Stored data entries:

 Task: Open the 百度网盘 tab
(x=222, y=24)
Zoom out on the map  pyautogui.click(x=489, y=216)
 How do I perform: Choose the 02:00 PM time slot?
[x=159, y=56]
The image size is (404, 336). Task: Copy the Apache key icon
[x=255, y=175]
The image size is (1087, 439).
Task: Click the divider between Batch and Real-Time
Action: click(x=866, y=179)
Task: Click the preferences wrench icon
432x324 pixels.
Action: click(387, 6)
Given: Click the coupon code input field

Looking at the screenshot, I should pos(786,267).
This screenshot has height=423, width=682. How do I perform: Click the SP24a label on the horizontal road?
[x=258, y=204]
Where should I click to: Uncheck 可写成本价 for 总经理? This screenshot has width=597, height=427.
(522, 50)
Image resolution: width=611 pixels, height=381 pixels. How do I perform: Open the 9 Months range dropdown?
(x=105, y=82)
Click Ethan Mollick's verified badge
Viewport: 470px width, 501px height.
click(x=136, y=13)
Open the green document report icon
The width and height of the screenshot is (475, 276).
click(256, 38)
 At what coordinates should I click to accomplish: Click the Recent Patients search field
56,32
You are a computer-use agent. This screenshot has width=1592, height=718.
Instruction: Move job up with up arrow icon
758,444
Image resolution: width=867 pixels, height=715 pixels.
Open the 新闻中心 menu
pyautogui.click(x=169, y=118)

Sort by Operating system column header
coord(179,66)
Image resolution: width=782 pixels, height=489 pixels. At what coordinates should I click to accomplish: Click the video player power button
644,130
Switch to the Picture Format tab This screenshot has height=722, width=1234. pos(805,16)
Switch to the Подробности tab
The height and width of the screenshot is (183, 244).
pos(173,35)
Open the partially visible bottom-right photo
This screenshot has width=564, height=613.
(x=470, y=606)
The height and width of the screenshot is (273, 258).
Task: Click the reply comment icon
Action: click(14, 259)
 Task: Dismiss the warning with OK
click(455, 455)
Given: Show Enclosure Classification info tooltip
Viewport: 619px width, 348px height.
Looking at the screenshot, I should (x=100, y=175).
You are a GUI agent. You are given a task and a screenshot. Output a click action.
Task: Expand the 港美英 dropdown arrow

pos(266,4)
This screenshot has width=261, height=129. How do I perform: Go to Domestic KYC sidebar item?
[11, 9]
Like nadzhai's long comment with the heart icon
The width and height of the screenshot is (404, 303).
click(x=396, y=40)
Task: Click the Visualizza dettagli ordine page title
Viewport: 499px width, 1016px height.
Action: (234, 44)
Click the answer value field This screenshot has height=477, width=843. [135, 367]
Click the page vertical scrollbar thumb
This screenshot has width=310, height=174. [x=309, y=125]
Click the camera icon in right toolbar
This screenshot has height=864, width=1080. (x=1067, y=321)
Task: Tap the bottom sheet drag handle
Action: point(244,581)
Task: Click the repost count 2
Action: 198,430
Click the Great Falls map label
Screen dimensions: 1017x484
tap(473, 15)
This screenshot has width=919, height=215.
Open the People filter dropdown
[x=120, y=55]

→ What is needed: Every record must appear in the answer exactly as written.

→ Answer:
 Task: Open the 百度网盘 tab
(x=222, y=24)
Zoom out on the map  pyautogui.click(x=489, y=216)
 How do I perform: Choose the 02:00 PM time slot?
[x=159, y=56]
The image size is (404, 336). Task: Copy the Apache key icon
[x=255, y=175]
The image size is (1087, 439).
Task: Click the divider between Batch and Real-Time
Action: click(x=866, y=179)
Task: Click the preferences wrench icon
432x324 pixels.
Action: click(387, 6)
Given: Click the coupon code input field

Looking at the screenshot, I should pos(786,267).
This screenshot has height=423, width=682. How do I perform: Click the SP24a label on the horizontal road?
[x=258, y=204]
Where should I click to: Uncheck 可写成本价 for 总经理? This screenshot has width=597, height=427.
(522, 50)
Image resolution: width=611 pixels, height=381 pixels. How do I perform: Open the 9 Months range dropdown?
(x=105, y=82)
Click Ethan Mollick's verified badge
Viewport: 470px width, 501px height.
click(x=136, y=13)
Open the green document report icon
The width and height of the screenshot is (475, 276).
click(256, 38)
 At what coordinates should I click to accomplish: Click the Recent Patients search field
56,32
You are a computer-use agent. This screenshot has width=1592, height=718.
Instruction: Move job up with up arrow icon
758,444
Image resolution: width=867 pixels, height=715 pixels.
Open the 新闻中心 menu
pyautogui.click(x=169, y=118)

Sort by Operating system column header
coord(179,66)
Image resolution: width=782 pixels, height=489 pixels. At what coordinates should I click to accomplish: Click the video player power button
644,130
Switch to the Picture Format tab This screenshot has height=722, width=1234. pos(805,16)
Switch to the Подробности tab
The height and width of the screenshot is (183, 244).
pos(173,35)
Open the partially visible bottom-right photo
This screenshot has width=564, height=613.
(x=470, y=606)
The height and width of the screenshot is (273, 258).
Task: Click the reply comment icon
Action: click(14, 259)
 Task: Dismiss the warning with OK
click(455, 455)
Given: Show Enclosure Classification info tooltip
Viewport: 619px width, 348px height.
Looking at the screenshot, I should (x=100, y=175).
You are a GUI agent. You are given a task and a screenshot. Output a click action.
Task: Expand the 港美英 dropdown arrow

pos(266,4)
This screenshot has width=261, height=129. How do I perform: Go to Domestic KYC sidebar item?
[11, 9]
Like nadzhai's long comment with the heart icon
The width and height of the screenshot is (404, 303).
click(x=396, y=40)
Task: Click the Visualizza dettagli ordine page title
Viewport: 499px width, 1016px height.
Action: (234, 44)
Click the answer value field This screenshot has height=477, width=843. [135, 367]
Click the page vertical scrollbar thumb
This screenshot has width=310, height=174. [x=309, y=125]
Click the camera icon in right toolbar
This screenshot has height=864, width=1080. (x=1067, y=321)
Task: Tap the bottom sheet drag handle
Action: point(244,581)
Task: Click the repost count 2
Action: 198,430
Click the Great Falls map label
Screen dimensions: 1017x484
tap(473, 15)
This screenshot has width=919, height=215.
Open the People filter dropdown
[x=120, y=55]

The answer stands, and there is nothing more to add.